Stored records

Segment Open

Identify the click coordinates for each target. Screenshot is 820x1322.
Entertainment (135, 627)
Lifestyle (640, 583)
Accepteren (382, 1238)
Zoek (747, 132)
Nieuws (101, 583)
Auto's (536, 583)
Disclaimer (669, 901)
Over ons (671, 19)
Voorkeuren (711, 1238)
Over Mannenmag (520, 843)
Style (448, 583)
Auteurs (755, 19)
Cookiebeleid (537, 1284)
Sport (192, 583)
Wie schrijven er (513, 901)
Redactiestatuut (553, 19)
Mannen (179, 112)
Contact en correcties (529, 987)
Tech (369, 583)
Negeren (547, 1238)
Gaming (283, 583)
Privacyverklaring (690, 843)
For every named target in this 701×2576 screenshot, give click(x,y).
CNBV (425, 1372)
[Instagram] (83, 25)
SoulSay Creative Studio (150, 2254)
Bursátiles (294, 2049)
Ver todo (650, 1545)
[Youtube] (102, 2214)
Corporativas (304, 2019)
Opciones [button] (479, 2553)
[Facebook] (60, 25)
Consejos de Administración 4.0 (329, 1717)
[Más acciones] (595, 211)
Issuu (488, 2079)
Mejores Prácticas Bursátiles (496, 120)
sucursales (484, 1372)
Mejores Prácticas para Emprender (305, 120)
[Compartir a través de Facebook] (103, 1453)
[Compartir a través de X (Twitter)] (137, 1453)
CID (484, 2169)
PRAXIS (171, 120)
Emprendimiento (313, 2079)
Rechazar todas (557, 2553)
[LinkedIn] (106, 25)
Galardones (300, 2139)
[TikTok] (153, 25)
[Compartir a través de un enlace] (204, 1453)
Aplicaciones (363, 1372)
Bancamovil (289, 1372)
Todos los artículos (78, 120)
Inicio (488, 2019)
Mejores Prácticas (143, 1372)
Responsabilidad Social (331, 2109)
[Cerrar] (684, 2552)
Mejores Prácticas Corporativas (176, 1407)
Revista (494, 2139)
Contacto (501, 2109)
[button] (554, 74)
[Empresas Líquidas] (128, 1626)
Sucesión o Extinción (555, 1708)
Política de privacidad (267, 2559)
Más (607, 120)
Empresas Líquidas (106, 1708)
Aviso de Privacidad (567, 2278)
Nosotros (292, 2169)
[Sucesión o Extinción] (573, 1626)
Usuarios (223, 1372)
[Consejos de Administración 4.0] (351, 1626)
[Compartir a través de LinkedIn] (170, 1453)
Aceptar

Segment Closed

* [Task directions]: Wherever the string "click" appears in the data above, report the whole line.

* [Final answer]:
Identify the click coordinates for each target. Screenshot is 820x1322.
For every named target in this 701×2576 screenshot, give click(x,y).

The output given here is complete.